The establishment of the hospital was not easy task by any stretch of the imagination. Since homeopathy in India has an infinitely higher status and visibility compared to this country – it is an officially sanctioned and supported medical system there on both the national and state levels where graduates of government funded homeopathic medical colleges are recognized as medical doctors, work in public homeopathic clinics and hospitals, and have privileges to prescribe conventional drugs, it would be natural to assume, as I had, that the hospital had been created through the largess of the government.
In fact, compared to conventional medicine, homeopathy is very much a weak sister, commanding only a small percentage of the national healthcare budget. Neither is it viewed as an equal by the conventional medical community. In fact, though the land, adjacent to the municipal dump, was donated by the government, the Palghar hospital was constructed with private funds in the face of opposition from the local conventional medical establishment.
Twenty years ago, though, it was just a small clinic run on a shoestring budget providing low cost medical care for tribal peoples. Dr. Pawaskar recalled how early in his career, while finishing his formal studies in Mumbai, he would get up before dawn to begin the 4 hour journey by train and hitch-hiking (there was no money for vehicles or taxis) to get to the clinic, volunteer him services all day, and return home late that night.

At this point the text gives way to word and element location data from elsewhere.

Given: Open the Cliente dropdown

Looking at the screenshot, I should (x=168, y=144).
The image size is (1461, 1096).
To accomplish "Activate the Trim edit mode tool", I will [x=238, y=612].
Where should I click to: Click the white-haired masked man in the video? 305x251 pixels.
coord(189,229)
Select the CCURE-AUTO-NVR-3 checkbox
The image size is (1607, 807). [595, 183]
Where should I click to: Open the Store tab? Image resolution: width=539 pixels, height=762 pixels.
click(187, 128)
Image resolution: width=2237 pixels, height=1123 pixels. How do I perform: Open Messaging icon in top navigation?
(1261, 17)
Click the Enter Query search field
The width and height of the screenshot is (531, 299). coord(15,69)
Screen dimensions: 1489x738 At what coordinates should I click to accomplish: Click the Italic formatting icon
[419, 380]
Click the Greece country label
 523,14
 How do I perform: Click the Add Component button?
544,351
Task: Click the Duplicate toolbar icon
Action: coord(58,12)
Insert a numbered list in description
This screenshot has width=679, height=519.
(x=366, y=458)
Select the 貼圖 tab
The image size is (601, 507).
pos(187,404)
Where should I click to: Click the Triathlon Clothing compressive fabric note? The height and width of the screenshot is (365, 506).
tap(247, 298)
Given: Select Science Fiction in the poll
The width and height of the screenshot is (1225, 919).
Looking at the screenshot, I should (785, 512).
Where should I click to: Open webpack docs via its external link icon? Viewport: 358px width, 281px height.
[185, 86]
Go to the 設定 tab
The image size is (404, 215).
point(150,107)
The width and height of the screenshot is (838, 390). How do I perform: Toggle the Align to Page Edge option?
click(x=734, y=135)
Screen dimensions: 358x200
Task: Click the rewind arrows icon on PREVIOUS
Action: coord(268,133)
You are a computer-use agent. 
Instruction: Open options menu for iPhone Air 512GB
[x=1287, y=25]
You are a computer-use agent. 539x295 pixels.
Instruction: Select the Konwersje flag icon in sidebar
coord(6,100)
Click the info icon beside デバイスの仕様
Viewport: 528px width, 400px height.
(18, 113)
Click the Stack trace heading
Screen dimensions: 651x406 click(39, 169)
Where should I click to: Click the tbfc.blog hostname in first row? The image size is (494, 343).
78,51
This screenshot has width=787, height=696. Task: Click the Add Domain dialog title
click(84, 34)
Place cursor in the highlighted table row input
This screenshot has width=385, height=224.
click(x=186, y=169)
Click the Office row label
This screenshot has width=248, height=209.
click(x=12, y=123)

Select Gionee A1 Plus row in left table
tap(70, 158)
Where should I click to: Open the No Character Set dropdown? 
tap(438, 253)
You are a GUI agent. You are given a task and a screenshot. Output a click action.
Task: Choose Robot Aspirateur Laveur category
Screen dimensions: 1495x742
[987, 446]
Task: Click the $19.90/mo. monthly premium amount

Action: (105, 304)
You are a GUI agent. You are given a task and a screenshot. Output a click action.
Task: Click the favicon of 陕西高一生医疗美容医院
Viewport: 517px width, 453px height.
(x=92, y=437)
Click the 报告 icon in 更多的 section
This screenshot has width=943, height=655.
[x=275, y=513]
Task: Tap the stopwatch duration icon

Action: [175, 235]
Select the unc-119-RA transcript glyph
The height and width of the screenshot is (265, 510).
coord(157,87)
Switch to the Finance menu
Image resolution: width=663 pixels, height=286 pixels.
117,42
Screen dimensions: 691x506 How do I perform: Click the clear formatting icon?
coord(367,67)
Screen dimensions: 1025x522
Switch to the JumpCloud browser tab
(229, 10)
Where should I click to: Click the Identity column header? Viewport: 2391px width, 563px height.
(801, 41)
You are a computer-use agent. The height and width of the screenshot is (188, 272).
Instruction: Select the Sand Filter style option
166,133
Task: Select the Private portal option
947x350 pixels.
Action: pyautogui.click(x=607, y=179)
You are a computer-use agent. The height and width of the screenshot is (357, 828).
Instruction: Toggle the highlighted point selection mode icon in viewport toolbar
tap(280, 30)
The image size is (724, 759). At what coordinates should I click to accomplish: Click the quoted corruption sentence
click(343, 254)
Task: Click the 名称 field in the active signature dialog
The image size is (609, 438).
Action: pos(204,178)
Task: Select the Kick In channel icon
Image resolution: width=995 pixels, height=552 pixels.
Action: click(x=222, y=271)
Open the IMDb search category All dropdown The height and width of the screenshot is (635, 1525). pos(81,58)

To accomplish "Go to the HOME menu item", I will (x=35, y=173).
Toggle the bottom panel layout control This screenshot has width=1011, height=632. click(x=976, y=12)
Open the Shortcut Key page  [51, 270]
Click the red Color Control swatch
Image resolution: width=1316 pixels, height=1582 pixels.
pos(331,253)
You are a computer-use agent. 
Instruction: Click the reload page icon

Dr. Pawaskar, like the other homeopaths involved with that first clinic, had little financial ambition, being imbued instead with the spirit of service characterized by their motto: “Where no doctor reaches, we will reach. Where patients cannot afford costly services, we will try to provide at minimum costs”.
Initially, one of the greatest obstacles they had to overcome was a total ignorance about homeopathy amongst the general population. It fueled a widespread skepticism toward their efforts. Despite the fact that they were desperate for medical attention and were being offered treatment at little to no cost, people had little trust in these doctors who asked so many seemingly irrelevant questions and dispensed apparently the same tiny white pellets to everyone. They expected bottles of pills and injections. Dr. Pawaskar described how some patients would leave their consultations and promptly throw their prescribed packets of medicines away by the side of the road.
Slowly, though, through perseverance, education and especially by the positive results of the treatments, people began to be won over. As the appreciation of homeopathy grew, so did the need for more services. After some years, the one clinic was expanded to six, all located in various remote villages of the District. Eventually, the donation of a mobile van – a homeopathic dispensary on wheels, made it possible to foray even deeper into the countryside. Not only could more people be reached, but also the expense of traveling long distances while missing valuable work time was alleviated.
A big break came when an epidemic of malaria hit the area. Dr. Pawaskar explained, “These farming laborers were having fever paroxysms while in the fields while working and we were able to reach them right where they were, onsite, without them needing to get to a hospital and spend money that they did not have for transport and medicines! We prescribed to entire villages for this Malaria epidemic and we had very successful results. The news of this spread all over and people began to regard our sugar pills with tremendous respect.”1
My all too brief visit to Palghar has really been eye opening. The sincerity and dedication of the physicians, students and staff at Dr. M. L. Dahwale Memorial Homeopathic Institute has inspired a vision of the true possibilities of homeopathic practice.